▶ Exercise
With the pictures left aside, write out the entries that follow exactly.

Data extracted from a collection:
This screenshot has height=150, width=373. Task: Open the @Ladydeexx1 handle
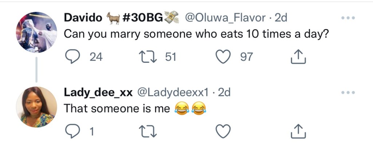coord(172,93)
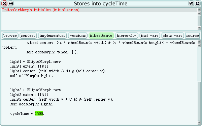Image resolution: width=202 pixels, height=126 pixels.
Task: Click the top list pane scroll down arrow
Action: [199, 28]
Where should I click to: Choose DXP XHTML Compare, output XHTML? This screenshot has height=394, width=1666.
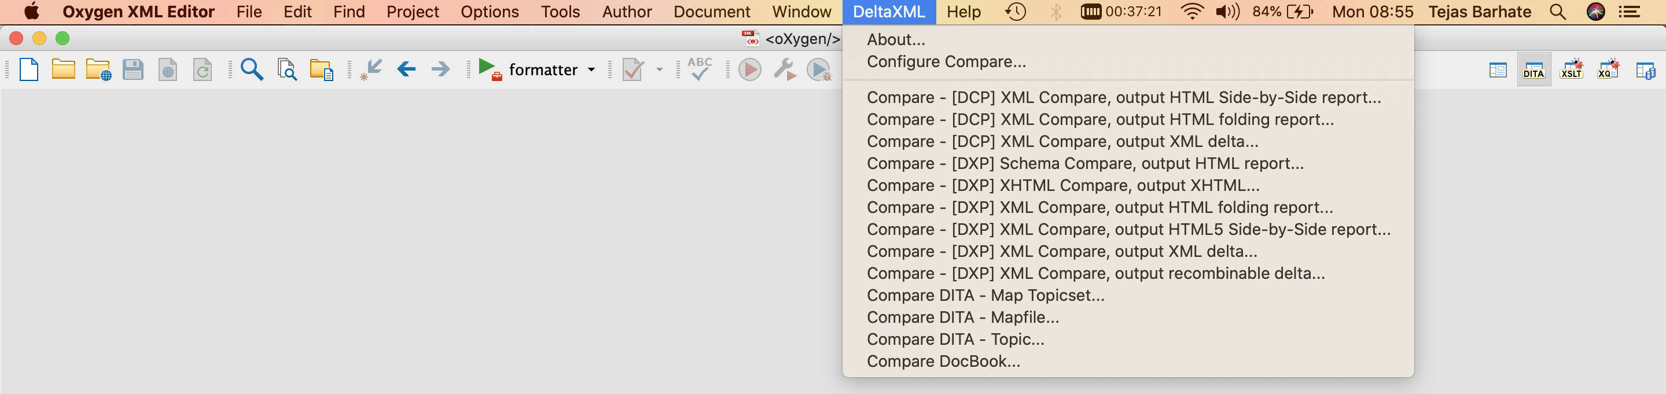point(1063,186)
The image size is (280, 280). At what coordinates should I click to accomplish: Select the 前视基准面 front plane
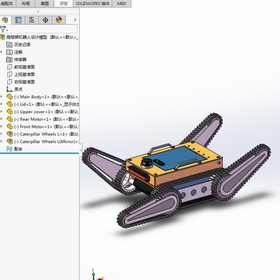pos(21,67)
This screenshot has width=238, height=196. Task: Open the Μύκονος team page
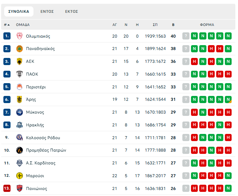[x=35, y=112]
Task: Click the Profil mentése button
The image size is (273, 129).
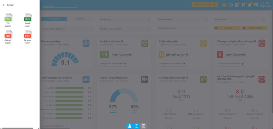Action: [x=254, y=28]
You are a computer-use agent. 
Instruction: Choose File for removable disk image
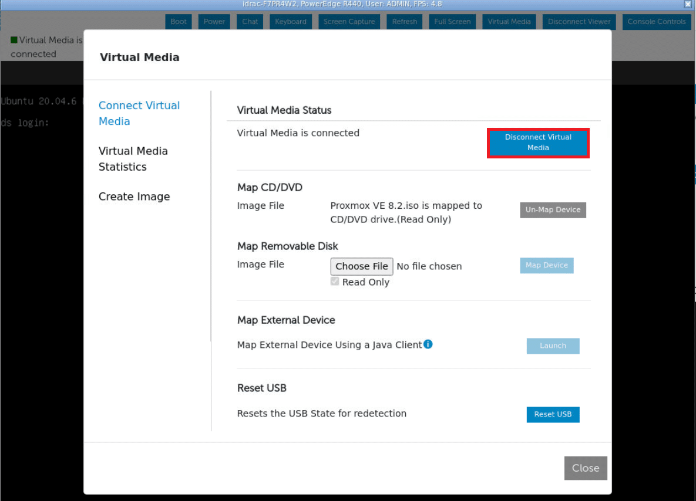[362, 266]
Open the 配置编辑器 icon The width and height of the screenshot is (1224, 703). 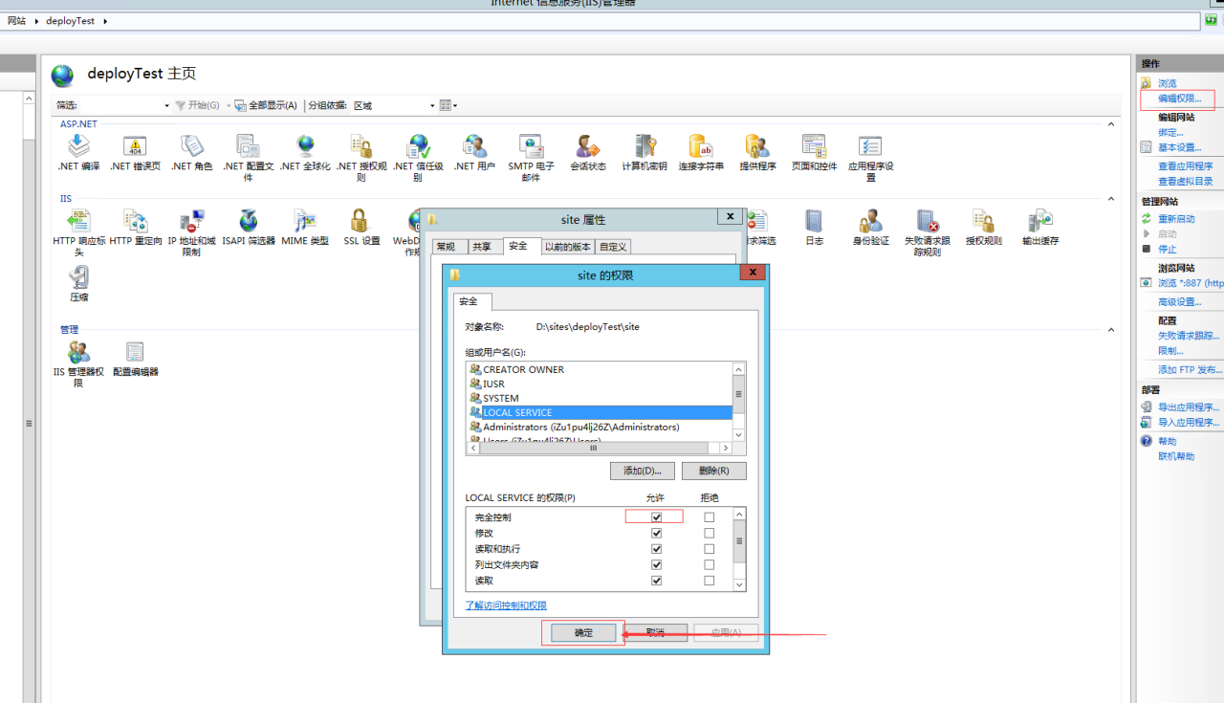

▶ Answer section
This screenshot has height=150, width=373. Task: Open the @Ladydeexx1 handle
coord(172,93)
Image resolution: width=202 pixels, height=126 pixels.
Task: Click the top list pane scroll down arrow
Action: [199, 28]
Where should I click to: Choose DXP XHTML Compare, output XHTML? This screenshot has height=394, width=1666.
point(1063,186)
The image size is (280, 280). At what coordinates should I click to accomplish: Select the 前视基准面 front plane
pos(21,67)
This screenshot has width=238, height=196. Task: Open the Μύκονος team page
[x=35, y=112]
Task: Click the Profil mentése button
The image size is (273, 129).
Action: [x=254, y=28]
You are a computer-use agent. 
Instruction: Choose File for removable disk image
[362, 266]
Open the 配置编辑器 icon The width and height of the screenshot is (1224, 703). 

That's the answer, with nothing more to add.